## What is being asked
Repeat every line of the material, character for character.

BEGIN Data for review

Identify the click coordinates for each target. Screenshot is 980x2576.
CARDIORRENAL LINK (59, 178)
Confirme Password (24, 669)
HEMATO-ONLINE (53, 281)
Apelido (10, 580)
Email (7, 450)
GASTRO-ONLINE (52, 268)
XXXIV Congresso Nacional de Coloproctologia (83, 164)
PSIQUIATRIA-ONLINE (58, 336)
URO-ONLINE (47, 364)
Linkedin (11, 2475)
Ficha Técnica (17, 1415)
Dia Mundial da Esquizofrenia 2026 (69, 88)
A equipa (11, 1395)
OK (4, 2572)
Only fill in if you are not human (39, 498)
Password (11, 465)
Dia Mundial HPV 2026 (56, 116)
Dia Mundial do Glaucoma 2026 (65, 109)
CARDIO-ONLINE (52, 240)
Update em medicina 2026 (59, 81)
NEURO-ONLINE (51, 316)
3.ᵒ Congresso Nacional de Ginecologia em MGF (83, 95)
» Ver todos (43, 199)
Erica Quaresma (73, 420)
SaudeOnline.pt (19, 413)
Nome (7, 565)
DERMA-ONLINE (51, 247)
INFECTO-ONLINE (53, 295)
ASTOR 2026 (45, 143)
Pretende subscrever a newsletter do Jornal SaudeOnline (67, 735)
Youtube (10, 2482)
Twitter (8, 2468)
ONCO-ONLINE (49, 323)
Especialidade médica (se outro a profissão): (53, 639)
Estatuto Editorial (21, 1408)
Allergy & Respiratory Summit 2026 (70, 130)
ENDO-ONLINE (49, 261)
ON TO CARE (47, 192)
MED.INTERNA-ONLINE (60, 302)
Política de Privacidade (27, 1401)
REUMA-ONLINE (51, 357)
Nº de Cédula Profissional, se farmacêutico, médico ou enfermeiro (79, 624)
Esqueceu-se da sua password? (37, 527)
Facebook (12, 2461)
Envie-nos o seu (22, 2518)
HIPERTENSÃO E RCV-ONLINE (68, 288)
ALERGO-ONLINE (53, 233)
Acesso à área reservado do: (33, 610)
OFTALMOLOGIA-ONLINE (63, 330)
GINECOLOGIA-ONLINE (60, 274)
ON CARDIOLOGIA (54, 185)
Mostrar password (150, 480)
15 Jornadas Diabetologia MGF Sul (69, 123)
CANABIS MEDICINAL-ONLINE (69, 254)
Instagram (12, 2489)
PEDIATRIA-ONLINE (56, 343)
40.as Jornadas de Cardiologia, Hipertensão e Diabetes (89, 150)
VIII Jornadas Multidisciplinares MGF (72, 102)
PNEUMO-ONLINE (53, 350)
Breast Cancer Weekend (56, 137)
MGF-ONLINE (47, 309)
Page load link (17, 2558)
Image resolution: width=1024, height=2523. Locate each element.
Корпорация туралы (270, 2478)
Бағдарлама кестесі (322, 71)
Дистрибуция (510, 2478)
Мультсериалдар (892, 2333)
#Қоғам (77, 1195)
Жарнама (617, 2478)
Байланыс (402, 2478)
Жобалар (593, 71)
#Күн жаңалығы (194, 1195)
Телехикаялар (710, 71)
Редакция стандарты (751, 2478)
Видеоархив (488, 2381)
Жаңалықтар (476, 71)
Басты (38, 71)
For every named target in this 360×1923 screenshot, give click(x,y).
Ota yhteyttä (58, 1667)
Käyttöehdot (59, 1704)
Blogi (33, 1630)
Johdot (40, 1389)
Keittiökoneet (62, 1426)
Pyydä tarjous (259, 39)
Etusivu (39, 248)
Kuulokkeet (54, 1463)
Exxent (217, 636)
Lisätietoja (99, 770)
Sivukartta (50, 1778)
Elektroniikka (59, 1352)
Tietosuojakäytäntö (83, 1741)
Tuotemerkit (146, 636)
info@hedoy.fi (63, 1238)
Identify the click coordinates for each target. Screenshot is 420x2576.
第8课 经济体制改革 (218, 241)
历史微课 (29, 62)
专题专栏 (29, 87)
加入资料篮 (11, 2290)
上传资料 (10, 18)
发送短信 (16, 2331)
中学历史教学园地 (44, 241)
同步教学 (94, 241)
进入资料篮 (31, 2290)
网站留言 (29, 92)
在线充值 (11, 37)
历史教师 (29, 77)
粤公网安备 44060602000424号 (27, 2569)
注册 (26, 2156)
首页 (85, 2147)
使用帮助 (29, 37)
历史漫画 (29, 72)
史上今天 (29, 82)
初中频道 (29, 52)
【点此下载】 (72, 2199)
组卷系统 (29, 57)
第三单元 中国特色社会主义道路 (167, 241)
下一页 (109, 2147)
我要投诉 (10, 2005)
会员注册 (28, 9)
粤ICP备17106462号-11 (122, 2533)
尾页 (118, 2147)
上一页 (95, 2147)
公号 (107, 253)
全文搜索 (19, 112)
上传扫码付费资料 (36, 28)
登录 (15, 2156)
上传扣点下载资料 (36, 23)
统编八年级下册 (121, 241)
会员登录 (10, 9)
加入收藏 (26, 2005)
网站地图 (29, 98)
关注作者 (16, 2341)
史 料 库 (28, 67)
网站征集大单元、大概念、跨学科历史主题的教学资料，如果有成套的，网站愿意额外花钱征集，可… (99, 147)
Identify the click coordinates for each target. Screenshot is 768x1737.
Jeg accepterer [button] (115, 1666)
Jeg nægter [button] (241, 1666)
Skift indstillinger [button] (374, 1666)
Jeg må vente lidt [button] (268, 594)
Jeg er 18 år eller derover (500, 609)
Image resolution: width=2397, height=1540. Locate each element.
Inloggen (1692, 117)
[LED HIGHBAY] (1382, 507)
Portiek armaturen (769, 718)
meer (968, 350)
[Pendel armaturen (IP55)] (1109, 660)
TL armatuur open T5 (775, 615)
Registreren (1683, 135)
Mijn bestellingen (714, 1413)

END Data for review

## Answer section
Identify the click coordinates for each target. Screenshot is 980x2576.
CARDIORRENAL LINK (59, 178)
Confirme Password (24, 669)
HEMATO-ONLINE (53, 281)
Apelido (10, 580)
Email (7, 450)
GASTRO-ONLINE (52, 268)
XXXIV Congresso Nacional de Coloproctologia (83, 164)
PSIQUIATRIA-ONLINE (58, 336)
URO-ONLINE (47, 364)
Linkedin (11, 2475)
Ficha Técnica (17, 1415)
Dia Mundial da Esquizofrenia 2026 (69, 88)
A equipa (11, 1395)
OK (4, 2572)
Only fill in if you are not human (39, 498)
Password (11, 465)
Dia Mundial HPV 2026 (56, 116)
Dia Mundial do Glaucoma 2026 (65, 109)
CARDIO-ONLINE (52, 240)
Update em medicina 2026 (59, 81)
NEURO-ONLINE (51, 316)
3.ᵒ Congresso Nacional de Ginecologia em MGF (83, 95)
» Ver todos (43, 199)
Erica Quaresma (73, 420)
SaudeOnline.pt (19, 413)
Nome (7, 565)
DERMA-ONLINE (51, 247)
INFECTO-ONLINE (53, 295)
ASTOR 2026 (45, 143)
Pretende subscrever a newsletter do Jornal SaudeOnline (67, 735)
Youtube (10, 2482)
Twitter (8, 2468)
ONCO-ONLINE (49, 323)
Especialidade médica (se outro a profissão): (53, 639)
Estatuto Editorial (21, 1408)
Allergy & Respiratory Summit 2026 (70, 130)
ENDO-ONLINE (49, 261)
ON TO CARE (47, 192)
MED.INTERNA-ONLINE (60, 302)
Política de Privacidade (27, 1401)
REUMA-ONLINE (51, 357)
Nº de Cédula Profissional, se farmacêutico, médico ou enfermeiro (79, 624)
Esqueceu-se da sua password? (37, 527)
Facebook (12, 2461)
Envie-nos o seu (22, 2518)
HIPERTENSÃO E RCV-ONLINE (68, 288)
ALERGO-ONLINE (53, 233)
Acesso à área reservado do: (33, 610)
OFTALMOLOGIA-ONLINE (63, 330)
GINECOLOGIA-ONLINE (60, 274)
ON CARDIOLOGIA (54, 185)
Mostrar password (150, 480)
15 Jornadas Diabetologia MGF Sul (69, 123)
CANABIS MEDICINAL-ONLINE (69, 254)
Instagram (12, 2489)
PEDIATRIA-ONLINE (56, 343)
40.as Jornadas de Cardiologia, Hipertensão e Diabetes (89, 150)
VIII Jornadas Multidisciplinares MGF (72, 102)
PNEUMO-ONLINE (53, 350)
Breast Cancer Weekend (56, 137)
MGF-ONLINE (47, 309)
Page load link (17, 2558)
Image resolution: width=1024, height=2523. Locate each element.
Корпорация туралы (270, 2478)
Бағдарлама кестесі (322, 71)
Дистрибуция (510, 2478)
Мультсериалдар (892, 2333)
#Қоғам (77, 1195)
Жарнама (617, 2478)
Байланыс (402, 2478)
Жобалар (593, 71)
#Күн жаңалығы (194, 1195)
Телехикаялар (710, 71)
Редакция стандарты (751, 2478)
Видеоархив (488, 2381)
Жаңалықтар (476, 71)
Басты (38, 71)
For every named target in this 360×1923 screenshot, give click(x,y).
Ota yhteyttä (58, 1667)
Käyttöehdot (59, 1704)
Blogi (33, 1630)
Johdot (40, 1389)
Keittiökoneet (62, 1426)
Pyydä tarjous (259, 39)
Etusivu (39, 248)
Kuulokkeet (54, 1463)
Exxent (217, 636)
Lisätietoja (99, 770)
Sivukartta (50, 1778)
Elektroniikka (59, 1352)
Tietosuojakäytäntö (83, 1741)
Tuotemerkit (146, 636)
info@hedoy.fi (63, 1238)
Identify the click coordinates for each target. Screenshot is 420x2576.
第8课 经济体制改革 (218, 241)
历史微课 (29, 62)
专题专栏 (29, 87)
加入资料篮 (11, 2290)
上传资料 (10, 18)
发送短信 (16, 2331)
中学历史教学园地 (44, 241)
同步教学 (94, 241)
进入资料篮 (31, 2290)
网站留言 (29, 92)
在线充值 (11, 37)
历史教师 (29, 77)
粤公网安备 44060602000424号 (27, 2569)
注册 (26, 2156)
首页 (85, 2147)
使用帮助 (29, 37)
历史漫画 (29, 72)
史上今天 (29, 82)
初中频道 (29, 52)
【点此下载】 (72, 2199)
组卷系统 (29, 57)
第三单元 中国特色社会主义道路 (167, 241)
下一页 (109, 2147)
我要投诉 (10, 2005)
会员注册 (28, 9)
粤ICP备17106462号-11 (122, 2533)
尾页 (118, 2147)
上一页 (95, 2147)
公号 (107, 253)
全文搜索 (19, 112)
上传扫码付费资料 (36, 28)
登录 (15, 2156)
上传扣点下载资料 (36, 23)
统编八年级下册 (121, 241)
会员登录 (10, 9)
加入收藏 (26, 2005)
网站地图 (29, 98)
关注作者 (16, 2341)
史 料 库 (28, 67)
网站征集大单元、大概念、跨学科历史主题的教学资料，如果有成套的，网站愿意额外花钱征集，可… (99, 147)
Identify the click coordinates for each target. Screenshot is 768x1737.
Jeg accepterer [button] (115, 1666)
Jeg nægter [button] (241, 1666)
Skift indstillinger [button] (374, 1666)
Jeg må vente lidt [button] (268, 594)
Jeg er 18 år eller derover (500, 609)
Image resolution: width=2397, height=1540. Locate each element.
Inloggen (1692, 117)
[LED HIGHBAY] (1382, 507)
Portiek armaturen (769, 718)
meer (968, 350)
[Pendel armaturen (IP55)] (1109, 660)
TL armatuur open T5 (775, 615)
Registreren (1683, 135)
Mijn bestellingen (714, 1413)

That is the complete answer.